Juliet tomatoes, onions and cheddar cheese make this casserole look fancy in a pie crust. When it’s just family, I skip those calories and pour the quiche filling straight into a buttered pie pan.
Sans crust, this quiche is one of my favorites for lazy Saturday morning breakfasts since I can sneak back into bed and listen to NPR while it cooks in the oven. It also works well for a quick weeknight dinner paired with a side salad and a glass of wine.
If you don’t have cherry or juliet tomatoes on hand, chopped fresh tomatoes are a good substitute. None of those? Chopped mushrooms, bell peppers, greens, or cooked potatoes all work well, too. If you end up using any of those ingredients, cook them with the onions in the skillet before stirring them into the eggs.
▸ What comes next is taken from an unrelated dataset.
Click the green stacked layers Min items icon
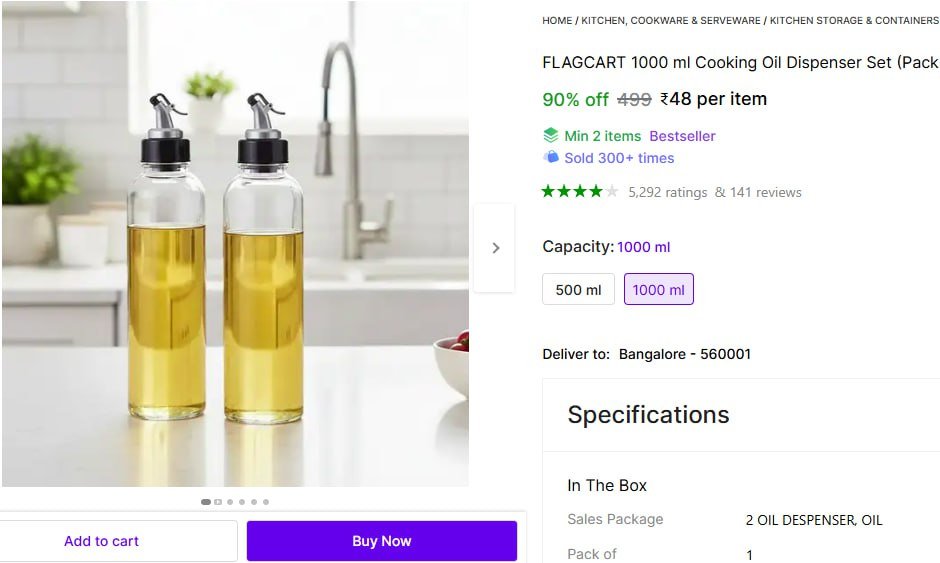 [550, 135]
Crustless Quiche with Juliet Tomatoes (serves 8 )
1 tablespoon olive oil
1/2 onion, chopped
5 eggs, beaten
1/4 cup skim milk
2 cups shredded cheddar cheese
1/2 teaspoon salt
1/2 teaspoon black pepper
half-pint juliet tomatoes (8-12), cut in half
Preheat the oven to 350 degrees and butter a nine-inch pie pan. In a skillet over medium heat, heat the oil. Add the onions and cook them until they are tender, then set them aside to cool slightly. In a mixing bowl, combine eggs, milk, cheese, salt, pepper, and par-cooled onions. Stir to combine, then pour the mixture into the prepared pie pan. Arrange tomato halves, skin side up, in the egg mixture. Bake the quiche until the custard is golden, puffed and the edges are set, about 30-35 minutes. Set on a cooling rack for about 20 minutes to cool before serving.